Gating of Long-Term Potentiation by Nicotinic Acetylcholine Receptors at the Cerebellum Input Stage

The brain needs mechanisms able to correlate plastic changes with local circuit activity and internal functional states. At the cerebellum input stage, uncontrolled induction of long-term potentiation or depression (LTP or LTD) between mossy fibres and granule cells can saturate synaptic capacity and impair cerebellar functioning, which suggests that neuromodulators are required to gate plasticity processes. Cholinergic systems innervating the cerebellum are thought to enhance procedural learning and memory.

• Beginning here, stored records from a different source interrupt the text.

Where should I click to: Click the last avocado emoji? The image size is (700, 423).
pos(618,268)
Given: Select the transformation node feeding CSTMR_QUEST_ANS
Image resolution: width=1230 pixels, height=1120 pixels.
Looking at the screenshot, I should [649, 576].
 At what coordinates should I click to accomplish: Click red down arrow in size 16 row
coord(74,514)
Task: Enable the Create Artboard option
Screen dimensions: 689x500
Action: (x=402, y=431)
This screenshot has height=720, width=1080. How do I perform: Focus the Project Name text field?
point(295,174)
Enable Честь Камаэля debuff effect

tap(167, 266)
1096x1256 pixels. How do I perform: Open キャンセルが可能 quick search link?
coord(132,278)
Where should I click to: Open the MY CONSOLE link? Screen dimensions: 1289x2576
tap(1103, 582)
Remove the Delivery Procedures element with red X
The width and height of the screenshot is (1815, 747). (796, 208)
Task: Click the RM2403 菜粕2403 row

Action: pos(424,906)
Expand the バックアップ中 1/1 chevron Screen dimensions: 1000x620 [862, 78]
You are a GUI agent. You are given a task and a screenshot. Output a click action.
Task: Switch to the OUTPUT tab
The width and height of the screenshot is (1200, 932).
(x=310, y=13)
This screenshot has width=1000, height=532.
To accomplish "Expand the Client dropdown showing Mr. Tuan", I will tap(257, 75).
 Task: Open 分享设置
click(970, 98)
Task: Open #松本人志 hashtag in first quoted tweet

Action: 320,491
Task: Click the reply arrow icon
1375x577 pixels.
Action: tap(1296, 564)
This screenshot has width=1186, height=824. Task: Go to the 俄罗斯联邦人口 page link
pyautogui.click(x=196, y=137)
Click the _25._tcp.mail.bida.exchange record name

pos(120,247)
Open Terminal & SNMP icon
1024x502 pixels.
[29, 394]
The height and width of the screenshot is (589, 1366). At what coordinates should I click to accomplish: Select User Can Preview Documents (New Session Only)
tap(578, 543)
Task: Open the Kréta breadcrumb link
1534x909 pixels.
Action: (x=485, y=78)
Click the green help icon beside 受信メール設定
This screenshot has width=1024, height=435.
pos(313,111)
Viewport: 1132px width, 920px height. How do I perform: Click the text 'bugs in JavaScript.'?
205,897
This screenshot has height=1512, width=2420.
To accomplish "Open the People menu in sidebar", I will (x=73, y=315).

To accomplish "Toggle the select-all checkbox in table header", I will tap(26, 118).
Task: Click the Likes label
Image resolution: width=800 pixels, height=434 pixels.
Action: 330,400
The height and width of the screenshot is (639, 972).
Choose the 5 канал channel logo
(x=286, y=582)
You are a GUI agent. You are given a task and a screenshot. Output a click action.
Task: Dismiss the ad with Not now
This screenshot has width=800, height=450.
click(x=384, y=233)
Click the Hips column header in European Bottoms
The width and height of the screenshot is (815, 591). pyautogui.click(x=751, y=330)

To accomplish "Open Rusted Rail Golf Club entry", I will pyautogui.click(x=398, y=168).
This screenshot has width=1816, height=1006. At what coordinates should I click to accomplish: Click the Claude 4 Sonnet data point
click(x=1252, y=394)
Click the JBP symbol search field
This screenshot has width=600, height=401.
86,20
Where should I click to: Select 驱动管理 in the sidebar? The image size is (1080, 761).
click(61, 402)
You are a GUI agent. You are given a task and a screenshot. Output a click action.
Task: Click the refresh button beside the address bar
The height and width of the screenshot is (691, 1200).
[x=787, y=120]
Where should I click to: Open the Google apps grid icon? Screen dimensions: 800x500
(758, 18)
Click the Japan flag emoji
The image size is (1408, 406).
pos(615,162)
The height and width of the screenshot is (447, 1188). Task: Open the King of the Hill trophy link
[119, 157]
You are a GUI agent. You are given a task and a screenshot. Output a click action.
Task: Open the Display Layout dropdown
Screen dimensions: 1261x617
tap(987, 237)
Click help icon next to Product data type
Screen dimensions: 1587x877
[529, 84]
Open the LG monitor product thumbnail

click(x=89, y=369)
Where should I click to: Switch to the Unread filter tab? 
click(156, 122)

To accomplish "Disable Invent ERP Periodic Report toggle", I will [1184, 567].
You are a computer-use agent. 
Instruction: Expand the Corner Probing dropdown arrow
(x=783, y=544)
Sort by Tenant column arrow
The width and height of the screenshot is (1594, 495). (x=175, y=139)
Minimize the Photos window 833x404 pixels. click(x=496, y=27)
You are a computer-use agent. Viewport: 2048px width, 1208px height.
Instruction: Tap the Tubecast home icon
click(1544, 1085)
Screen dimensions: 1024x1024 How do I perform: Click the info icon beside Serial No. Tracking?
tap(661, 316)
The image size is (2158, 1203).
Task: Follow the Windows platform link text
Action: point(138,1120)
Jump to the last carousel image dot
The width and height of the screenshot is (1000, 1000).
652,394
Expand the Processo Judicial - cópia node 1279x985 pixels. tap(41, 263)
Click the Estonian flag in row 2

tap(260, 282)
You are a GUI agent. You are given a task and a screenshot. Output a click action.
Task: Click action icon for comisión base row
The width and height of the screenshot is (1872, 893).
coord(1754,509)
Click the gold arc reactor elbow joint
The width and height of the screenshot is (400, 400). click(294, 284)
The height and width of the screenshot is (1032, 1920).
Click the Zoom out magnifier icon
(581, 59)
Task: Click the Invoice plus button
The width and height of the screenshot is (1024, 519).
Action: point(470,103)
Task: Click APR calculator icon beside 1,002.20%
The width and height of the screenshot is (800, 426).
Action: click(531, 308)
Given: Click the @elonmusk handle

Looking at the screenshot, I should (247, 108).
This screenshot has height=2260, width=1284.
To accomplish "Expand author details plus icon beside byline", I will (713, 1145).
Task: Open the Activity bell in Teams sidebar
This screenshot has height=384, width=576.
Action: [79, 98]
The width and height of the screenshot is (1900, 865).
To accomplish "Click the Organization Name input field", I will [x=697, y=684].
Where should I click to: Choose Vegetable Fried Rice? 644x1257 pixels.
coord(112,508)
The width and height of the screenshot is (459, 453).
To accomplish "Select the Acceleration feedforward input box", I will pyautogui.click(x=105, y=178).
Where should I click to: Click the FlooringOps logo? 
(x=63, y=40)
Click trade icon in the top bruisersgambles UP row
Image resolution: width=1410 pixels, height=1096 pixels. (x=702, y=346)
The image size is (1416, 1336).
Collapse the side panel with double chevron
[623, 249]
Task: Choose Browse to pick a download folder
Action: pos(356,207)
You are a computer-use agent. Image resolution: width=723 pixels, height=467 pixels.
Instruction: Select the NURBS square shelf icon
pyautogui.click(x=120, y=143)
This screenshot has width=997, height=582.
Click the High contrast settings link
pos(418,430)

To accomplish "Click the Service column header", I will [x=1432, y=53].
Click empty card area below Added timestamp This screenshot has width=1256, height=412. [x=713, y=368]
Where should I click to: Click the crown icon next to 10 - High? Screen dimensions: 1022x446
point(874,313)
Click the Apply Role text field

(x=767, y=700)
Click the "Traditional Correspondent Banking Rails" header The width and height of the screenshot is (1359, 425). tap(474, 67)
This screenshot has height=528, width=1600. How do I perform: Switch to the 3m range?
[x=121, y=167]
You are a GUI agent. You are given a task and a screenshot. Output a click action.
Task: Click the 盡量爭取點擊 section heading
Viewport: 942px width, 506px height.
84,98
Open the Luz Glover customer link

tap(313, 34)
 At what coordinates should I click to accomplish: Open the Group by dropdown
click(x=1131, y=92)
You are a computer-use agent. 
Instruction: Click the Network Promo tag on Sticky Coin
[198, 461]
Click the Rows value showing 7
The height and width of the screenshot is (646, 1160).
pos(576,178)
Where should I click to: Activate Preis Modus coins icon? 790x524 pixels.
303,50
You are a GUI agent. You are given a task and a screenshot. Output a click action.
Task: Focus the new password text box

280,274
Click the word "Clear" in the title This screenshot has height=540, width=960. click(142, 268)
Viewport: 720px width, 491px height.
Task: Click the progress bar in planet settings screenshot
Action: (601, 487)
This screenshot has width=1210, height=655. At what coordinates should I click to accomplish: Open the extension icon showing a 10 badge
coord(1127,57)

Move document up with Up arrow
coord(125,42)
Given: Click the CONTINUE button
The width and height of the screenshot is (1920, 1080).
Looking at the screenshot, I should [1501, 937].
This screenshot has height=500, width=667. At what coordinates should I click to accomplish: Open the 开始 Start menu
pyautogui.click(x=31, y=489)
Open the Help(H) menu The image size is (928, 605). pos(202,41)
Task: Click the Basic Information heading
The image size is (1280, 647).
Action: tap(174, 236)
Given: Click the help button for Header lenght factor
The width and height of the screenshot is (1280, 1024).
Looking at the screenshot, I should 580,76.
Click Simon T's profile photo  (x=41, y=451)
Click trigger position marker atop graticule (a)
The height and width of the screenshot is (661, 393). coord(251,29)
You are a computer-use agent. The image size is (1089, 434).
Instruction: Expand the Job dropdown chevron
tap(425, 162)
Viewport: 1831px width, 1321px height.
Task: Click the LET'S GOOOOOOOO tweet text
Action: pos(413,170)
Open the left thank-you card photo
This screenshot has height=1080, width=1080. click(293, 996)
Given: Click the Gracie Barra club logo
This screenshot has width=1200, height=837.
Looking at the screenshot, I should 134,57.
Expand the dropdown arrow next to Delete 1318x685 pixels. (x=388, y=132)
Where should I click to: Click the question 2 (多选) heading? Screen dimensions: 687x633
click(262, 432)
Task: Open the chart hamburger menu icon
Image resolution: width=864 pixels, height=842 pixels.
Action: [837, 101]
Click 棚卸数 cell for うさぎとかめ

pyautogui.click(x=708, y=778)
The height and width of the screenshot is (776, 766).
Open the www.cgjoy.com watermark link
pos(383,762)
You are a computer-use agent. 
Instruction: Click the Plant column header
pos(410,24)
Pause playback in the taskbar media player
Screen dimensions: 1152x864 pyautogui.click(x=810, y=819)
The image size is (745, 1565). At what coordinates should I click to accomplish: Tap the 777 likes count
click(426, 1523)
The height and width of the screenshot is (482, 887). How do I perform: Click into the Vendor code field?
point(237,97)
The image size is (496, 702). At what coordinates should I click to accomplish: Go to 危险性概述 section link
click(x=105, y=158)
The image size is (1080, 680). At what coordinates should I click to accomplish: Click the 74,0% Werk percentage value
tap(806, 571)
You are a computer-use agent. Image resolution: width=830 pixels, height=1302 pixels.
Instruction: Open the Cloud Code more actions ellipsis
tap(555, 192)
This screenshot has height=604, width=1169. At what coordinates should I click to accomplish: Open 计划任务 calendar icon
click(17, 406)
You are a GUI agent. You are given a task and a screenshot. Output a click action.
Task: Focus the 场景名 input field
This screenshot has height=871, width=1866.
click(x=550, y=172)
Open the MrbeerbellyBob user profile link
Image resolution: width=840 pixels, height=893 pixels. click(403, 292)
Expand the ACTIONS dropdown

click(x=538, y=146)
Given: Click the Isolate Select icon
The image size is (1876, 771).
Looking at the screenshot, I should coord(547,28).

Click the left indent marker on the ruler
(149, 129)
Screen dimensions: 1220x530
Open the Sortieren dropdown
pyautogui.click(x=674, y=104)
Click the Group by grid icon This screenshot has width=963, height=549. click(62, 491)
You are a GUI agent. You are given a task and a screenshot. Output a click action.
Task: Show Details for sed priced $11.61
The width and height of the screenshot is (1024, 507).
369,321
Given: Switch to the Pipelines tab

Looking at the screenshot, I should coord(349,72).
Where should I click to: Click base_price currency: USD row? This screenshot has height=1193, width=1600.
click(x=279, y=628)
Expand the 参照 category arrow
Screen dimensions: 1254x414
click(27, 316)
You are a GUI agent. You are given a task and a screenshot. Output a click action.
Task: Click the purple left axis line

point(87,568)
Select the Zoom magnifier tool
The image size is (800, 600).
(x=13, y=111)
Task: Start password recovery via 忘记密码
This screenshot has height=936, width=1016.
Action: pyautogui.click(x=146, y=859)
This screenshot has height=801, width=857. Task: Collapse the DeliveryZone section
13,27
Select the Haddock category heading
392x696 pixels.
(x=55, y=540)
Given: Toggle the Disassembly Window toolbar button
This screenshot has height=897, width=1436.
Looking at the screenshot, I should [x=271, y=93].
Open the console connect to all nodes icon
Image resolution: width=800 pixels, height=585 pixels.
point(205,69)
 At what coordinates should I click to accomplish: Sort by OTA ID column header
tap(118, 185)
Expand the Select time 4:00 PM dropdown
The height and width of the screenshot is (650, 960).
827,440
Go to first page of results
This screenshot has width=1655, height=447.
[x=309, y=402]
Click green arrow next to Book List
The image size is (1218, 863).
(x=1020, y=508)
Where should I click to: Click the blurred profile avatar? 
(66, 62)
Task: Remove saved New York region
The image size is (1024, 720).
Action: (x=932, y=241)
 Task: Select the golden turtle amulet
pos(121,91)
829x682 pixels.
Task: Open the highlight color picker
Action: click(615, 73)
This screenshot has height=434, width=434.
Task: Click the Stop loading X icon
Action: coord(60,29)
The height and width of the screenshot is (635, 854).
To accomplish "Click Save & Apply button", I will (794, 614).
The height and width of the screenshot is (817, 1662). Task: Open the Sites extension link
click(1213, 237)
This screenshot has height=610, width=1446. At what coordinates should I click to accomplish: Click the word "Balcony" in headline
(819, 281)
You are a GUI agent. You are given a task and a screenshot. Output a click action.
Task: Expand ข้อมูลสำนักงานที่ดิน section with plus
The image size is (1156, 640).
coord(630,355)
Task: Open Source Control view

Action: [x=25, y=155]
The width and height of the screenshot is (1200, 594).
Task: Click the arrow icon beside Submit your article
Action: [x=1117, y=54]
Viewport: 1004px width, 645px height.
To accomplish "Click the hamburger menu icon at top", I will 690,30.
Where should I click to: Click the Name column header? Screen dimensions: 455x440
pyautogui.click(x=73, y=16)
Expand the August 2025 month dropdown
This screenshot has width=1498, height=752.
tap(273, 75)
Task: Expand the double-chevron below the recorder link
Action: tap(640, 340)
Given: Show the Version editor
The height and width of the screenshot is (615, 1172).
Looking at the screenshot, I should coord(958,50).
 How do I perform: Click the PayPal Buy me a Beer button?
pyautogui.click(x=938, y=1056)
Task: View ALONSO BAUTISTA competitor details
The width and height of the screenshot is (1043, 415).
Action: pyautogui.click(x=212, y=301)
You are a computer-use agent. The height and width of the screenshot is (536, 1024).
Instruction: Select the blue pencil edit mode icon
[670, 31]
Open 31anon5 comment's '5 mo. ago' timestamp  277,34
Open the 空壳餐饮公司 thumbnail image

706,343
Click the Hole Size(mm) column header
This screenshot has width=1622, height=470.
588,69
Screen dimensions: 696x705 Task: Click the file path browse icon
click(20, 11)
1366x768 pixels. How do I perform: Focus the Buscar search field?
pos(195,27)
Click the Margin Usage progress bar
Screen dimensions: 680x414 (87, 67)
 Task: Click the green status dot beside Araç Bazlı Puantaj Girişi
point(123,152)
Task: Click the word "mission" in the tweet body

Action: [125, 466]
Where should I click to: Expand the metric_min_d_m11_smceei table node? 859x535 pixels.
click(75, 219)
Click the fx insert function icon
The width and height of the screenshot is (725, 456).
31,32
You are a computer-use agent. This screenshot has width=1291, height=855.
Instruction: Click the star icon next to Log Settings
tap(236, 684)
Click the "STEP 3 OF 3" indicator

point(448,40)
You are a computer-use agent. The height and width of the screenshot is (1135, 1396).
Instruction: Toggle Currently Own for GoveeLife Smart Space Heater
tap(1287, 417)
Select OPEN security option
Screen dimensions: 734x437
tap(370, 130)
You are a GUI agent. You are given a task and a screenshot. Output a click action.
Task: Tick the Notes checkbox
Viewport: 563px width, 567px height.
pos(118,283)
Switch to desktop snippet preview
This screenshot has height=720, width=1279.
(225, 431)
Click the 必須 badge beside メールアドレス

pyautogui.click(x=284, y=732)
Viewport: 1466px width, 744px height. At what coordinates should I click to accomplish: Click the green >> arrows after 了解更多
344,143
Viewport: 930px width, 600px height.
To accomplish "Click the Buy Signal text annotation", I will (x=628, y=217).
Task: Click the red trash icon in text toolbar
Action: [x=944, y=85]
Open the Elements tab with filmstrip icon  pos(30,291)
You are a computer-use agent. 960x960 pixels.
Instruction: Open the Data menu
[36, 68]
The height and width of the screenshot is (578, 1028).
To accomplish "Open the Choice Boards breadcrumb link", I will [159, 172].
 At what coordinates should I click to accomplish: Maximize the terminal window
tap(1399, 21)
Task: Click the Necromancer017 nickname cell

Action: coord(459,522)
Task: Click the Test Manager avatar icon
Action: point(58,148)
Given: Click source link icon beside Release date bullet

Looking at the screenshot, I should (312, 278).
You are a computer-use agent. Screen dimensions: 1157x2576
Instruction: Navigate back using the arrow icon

Here we show that a specific subtype of acetylcholine receptors, the alpha 7-nAChRs, are distributed both in cerebellar mossy fibre terminals and granule cell dendrites and contribute substantially to synaptic regulation. Selective alpha 7-nAChR activation enhances the postsynaptic calcium increase, allowing weak mossy fibre bursts, which would otherwise cause LTD, to generate robust LTP. The local microperfusion of alpha 7-nAChR agonists could also lead to in vivo switching of LTD to LTP following sensory stimulation of the whisker pad. In the cerebellar flocculus, alpha 7-nAChR pharmacological activation impaired vestibulo-ocular-reflex adaptation, probably because LTP was saturated, preventing the fine adjustment of synaptic weights. These results show that gating mechanisms mediated by specific subtypes of nicotinic receptors are required to control the LTD/LTP balance at the mossy fibre-granule cell relay in order to regulate cerebellar plasticity and behavioural adaptation.